━━ SUPPLIED PASSAGE ━━

# huh? Yellow mystery snail



## danilykins (Dec 22, 2010)

I noticed that my YMS didn't move for a couple of days, didn't worry too much as lots like to move at night, but I just went to feed the guppies and the shell was in the same place (up on a silk plant) and its body was on the gravel *td it looks like the guppies might have been feeding off the body. 2 questions... 1) why did the snail up and die on me??? and 2) will the guppies be ok if they fed on the dead body of the snail?
All water parameters are normal, just did a check. Could the plants that I planted have cause him to get sick and die?? The good news is, I bought him on the 21st of Dec from Petsmart and they have a 14day guarantee so I can bring him back and get a new one :/


----------



## AbadHabit (Sep 9, 2010)

━━━
━━ ROWS ━━

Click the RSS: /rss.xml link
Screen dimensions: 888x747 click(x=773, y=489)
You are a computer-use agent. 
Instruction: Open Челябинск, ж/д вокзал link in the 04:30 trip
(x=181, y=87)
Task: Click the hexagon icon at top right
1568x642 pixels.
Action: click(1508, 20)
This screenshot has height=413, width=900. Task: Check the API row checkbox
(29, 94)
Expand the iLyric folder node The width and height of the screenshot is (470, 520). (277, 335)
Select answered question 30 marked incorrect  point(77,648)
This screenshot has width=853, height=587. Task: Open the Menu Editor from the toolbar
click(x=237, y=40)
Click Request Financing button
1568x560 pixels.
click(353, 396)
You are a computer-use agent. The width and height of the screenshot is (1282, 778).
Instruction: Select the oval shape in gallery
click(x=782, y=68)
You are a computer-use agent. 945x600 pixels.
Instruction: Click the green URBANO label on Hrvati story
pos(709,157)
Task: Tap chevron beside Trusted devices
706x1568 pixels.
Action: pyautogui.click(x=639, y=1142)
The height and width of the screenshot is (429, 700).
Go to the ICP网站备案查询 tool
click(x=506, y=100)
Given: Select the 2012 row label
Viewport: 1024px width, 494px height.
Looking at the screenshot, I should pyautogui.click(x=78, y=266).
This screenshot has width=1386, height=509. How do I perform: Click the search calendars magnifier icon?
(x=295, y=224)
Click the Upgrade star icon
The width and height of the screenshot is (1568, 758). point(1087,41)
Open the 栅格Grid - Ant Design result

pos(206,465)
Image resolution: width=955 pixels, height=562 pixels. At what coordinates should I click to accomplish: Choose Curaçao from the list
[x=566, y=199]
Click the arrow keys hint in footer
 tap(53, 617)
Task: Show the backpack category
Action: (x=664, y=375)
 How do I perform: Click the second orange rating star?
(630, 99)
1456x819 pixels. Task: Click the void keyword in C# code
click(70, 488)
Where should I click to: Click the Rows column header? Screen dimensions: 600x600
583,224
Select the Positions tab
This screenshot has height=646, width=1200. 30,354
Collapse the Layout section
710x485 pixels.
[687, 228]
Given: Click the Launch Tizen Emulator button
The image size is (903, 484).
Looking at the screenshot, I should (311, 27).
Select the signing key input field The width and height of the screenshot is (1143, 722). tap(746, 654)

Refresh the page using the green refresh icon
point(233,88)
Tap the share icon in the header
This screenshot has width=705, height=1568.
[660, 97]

━━━

## EXERCISE AIM
List every calendar date that appears in the snail forum thread. The records are separate from the snail forum thread and do not relate to it.

## TASK RESPONSE
- Dec 22, 2010
- 21st of Dec
- Sep 9, 2010